Muckraker saw a flyer from Zanu PF councillor for Ward 5, Abraham Samushonga. He said his party would “Indeginize (sic), Empower, Develop and Create Employment”.
Where will they create employment we wonder, not having created any over the past 33 years!
Samushonga is unknown in his domain: Belvedere, Milton Park, Ridgeview and Monavale.
What we suggest is that he first learns how to spell indigenise before he next sends out his Pamberi Nekubatana message!
In one of the election flyers enclosed in a newspaper on Monday was a picture of Lookout Masuku, the Zipra commander. He, it may be recalled, was incarcerated despite being acquitted by the courts, and died upon his release because of the abuse he suffered in jail.

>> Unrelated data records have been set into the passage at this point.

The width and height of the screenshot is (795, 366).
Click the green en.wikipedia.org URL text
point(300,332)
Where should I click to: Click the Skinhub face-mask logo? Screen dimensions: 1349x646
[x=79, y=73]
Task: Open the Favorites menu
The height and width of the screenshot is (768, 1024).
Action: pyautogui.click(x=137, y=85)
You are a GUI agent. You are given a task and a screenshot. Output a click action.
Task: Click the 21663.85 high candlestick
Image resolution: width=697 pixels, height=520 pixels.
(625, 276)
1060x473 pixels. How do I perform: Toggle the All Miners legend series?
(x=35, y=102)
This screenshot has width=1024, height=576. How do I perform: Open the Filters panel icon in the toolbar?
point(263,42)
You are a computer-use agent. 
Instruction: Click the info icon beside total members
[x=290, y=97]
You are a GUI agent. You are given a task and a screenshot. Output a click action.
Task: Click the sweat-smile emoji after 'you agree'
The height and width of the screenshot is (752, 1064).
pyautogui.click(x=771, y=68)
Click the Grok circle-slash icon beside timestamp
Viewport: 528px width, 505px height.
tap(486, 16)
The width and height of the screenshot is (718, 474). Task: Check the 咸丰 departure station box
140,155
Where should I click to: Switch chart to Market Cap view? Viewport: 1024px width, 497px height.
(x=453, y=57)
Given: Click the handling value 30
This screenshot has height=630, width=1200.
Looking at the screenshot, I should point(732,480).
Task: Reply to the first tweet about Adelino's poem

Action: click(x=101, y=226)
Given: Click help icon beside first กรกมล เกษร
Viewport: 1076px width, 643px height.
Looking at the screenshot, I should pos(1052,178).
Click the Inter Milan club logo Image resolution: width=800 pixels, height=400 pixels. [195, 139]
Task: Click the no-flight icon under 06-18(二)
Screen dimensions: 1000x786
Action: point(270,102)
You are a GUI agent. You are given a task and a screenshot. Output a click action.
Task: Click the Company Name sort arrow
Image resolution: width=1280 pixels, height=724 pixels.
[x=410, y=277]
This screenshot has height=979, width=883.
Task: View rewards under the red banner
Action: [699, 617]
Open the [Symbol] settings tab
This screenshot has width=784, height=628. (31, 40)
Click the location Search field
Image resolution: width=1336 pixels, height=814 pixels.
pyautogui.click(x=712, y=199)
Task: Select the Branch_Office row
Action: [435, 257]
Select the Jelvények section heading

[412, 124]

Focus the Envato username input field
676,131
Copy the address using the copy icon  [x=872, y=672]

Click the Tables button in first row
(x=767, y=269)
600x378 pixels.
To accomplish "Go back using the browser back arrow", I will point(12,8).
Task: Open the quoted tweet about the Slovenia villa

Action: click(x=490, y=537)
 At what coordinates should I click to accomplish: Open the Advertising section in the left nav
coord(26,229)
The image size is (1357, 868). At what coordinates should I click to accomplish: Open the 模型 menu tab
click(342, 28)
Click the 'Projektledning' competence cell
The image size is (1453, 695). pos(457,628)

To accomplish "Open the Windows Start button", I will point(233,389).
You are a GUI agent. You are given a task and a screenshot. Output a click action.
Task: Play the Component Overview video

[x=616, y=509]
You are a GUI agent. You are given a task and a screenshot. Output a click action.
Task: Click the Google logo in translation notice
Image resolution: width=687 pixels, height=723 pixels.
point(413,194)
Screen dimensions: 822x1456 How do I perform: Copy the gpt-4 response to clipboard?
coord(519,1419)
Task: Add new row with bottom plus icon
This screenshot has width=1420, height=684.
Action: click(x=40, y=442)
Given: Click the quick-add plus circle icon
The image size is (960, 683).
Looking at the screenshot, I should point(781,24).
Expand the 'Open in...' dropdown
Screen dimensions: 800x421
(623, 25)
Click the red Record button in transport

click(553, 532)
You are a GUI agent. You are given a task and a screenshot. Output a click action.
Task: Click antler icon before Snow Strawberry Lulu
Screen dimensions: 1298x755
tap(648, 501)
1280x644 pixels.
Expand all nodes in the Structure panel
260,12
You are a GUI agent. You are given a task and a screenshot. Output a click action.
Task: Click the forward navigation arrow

“Let us salute the memory of our armed struggle,” the caption reads. Indeed, let us remember the armed struggle and those 20 000 cadres who died, many in appalling conditions.
Smoke and mirrors
Zanu PF’s propaganda campaign has been a mix of childishness, deception and ancient history. Most people have seen the white man being carried across the river. The Herald photo would have been taken in the 1890s. In a bid to stoke the fires of racism, the caption reads: “This could have been your great grandfathers.”
Another picture of porters carrying settlers in hammocks says: “This is where we came from, we can no longer be used like this.”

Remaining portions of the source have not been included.